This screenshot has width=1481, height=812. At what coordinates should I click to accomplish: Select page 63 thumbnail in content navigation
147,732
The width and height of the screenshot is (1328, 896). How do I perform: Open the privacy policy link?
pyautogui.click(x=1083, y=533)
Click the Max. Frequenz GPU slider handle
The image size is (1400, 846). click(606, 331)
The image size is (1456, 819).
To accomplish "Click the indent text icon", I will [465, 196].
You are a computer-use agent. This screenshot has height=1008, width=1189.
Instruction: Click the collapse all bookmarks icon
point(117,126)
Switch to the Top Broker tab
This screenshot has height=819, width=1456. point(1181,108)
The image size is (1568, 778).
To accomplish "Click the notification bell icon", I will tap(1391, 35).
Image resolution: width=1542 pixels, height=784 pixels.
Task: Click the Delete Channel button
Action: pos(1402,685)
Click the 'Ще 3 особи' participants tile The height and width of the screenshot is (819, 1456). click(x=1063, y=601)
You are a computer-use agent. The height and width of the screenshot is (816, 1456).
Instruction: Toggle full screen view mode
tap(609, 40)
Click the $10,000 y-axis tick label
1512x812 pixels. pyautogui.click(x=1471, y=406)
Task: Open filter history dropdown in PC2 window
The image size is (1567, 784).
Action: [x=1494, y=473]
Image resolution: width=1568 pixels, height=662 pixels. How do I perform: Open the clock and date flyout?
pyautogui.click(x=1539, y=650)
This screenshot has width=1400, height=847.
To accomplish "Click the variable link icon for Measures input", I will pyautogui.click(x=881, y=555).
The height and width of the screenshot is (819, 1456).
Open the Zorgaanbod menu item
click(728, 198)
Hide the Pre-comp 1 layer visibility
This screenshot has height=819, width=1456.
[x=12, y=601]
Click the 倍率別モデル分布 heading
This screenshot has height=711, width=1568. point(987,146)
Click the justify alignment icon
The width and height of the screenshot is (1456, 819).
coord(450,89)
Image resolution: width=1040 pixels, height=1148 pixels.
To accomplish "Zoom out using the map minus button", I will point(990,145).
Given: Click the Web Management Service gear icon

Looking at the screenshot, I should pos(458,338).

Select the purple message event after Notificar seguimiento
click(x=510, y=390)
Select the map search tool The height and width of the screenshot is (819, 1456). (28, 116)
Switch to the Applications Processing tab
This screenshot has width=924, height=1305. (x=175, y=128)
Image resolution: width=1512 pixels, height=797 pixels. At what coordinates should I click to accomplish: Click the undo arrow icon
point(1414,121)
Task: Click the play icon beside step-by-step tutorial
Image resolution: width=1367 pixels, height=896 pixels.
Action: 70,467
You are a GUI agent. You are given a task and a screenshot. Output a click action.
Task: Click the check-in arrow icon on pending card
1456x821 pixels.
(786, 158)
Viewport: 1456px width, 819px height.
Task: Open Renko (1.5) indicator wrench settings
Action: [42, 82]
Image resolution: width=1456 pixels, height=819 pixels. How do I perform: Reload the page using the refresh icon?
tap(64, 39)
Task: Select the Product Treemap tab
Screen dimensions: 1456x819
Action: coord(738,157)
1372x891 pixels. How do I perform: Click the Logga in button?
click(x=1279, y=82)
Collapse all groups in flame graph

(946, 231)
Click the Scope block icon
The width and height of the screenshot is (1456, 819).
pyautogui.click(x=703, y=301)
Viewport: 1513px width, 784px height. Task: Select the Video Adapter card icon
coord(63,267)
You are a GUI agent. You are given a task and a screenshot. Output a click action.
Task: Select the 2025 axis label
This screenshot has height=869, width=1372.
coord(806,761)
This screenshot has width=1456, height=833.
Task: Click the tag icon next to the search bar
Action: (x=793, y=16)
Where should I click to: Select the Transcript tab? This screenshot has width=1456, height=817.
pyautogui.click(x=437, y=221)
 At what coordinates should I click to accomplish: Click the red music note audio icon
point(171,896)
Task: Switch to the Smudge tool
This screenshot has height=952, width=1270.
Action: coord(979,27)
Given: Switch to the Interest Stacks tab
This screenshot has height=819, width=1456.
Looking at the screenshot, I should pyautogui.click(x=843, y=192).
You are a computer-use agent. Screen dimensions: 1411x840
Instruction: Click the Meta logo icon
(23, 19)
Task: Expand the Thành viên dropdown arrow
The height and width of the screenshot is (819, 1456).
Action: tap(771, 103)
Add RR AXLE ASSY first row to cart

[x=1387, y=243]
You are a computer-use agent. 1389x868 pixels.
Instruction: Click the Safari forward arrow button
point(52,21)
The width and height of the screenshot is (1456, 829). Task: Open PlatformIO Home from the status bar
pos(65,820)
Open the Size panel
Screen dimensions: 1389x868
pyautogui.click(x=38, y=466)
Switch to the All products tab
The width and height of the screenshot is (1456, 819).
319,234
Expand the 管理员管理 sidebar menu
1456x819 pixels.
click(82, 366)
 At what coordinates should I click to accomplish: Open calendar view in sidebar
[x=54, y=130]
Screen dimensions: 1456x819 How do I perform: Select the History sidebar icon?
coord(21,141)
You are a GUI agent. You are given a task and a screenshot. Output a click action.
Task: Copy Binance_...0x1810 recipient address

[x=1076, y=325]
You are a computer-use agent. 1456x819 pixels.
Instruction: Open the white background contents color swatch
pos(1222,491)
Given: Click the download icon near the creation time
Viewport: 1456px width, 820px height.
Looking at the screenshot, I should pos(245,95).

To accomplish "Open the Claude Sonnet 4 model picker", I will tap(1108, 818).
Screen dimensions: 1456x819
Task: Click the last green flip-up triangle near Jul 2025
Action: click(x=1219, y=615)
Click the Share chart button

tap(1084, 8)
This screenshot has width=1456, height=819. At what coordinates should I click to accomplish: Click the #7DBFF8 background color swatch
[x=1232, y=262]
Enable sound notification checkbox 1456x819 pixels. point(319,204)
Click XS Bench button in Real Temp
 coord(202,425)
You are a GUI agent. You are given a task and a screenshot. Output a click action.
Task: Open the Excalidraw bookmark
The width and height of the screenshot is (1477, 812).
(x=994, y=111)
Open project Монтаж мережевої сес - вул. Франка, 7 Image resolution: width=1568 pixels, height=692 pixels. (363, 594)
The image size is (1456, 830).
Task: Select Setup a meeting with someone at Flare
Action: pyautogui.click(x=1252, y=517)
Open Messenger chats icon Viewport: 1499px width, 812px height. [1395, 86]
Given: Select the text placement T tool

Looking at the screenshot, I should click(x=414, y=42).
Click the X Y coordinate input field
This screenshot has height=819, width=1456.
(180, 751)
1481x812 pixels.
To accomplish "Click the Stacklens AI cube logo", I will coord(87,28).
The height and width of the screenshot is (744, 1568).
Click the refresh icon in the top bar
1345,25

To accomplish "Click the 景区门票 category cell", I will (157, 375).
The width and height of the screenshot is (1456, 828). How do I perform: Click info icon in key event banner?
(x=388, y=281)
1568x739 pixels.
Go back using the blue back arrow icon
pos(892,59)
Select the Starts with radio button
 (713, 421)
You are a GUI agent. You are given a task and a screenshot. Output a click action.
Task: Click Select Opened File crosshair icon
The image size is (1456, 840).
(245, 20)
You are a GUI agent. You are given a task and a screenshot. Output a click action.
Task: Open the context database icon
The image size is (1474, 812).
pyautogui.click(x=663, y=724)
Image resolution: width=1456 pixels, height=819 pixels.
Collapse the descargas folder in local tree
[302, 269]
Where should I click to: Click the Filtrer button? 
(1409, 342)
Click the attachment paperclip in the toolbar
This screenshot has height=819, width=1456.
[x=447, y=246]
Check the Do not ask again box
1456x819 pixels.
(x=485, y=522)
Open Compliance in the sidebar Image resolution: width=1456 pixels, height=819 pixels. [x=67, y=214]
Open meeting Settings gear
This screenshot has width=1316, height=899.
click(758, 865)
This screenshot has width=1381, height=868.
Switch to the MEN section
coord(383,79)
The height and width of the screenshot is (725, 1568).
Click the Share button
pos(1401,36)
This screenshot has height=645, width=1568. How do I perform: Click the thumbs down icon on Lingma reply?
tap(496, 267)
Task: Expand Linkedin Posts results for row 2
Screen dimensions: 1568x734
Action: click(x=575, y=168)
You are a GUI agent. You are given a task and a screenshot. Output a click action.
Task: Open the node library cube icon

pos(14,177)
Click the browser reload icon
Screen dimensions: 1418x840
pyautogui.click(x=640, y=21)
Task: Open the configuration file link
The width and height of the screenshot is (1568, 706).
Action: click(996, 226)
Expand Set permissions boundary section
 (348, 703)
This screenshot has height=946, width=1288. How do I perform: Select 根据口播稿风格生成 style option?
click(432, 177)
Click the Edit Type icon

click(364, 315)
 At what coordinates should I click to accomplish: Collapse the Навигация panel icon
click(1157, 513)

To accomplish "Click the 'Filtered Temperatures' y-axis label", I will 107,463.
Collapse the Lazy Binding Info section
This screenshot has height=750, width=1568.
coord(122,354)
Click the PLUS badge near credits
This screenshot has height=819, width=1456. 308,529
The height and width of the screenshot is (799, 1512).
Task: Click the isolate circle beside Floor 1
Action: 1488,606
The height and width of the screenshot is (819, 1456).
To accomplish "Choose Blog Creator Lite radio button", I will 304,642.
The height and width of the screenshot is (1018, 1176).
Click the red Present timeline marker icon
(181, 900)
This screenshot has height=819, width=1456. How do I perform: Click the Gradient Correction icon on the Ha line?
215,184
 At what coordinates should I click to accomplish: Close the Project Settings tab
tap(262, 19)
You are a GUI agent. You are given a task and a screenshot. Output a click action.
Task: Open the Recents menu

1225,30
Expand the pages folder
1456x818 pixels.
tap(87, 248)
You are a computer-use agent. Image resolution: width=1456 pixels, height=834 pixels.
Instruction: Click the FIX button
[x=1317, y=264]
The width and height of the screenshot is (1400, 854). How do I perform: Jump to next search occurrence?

◆ **Exercise description**
Copy all lines of the material above where the string "computer" occurs.

◆ **Answer box**
You are a computer-use agent. This screenshot has height=1008, width=1189.
You are a computer-use agent. The height and width of the screenshot is (816, 1456).
You are a computer-use agent. Screen dimensions: 1411x840
You are a computer-use agent. 1389x868 pixels.
You are a computer-use agent. 1456x819 pixels.
You are a computer-use agent. Image resolution: width=1456 pixels, height=834 pixels.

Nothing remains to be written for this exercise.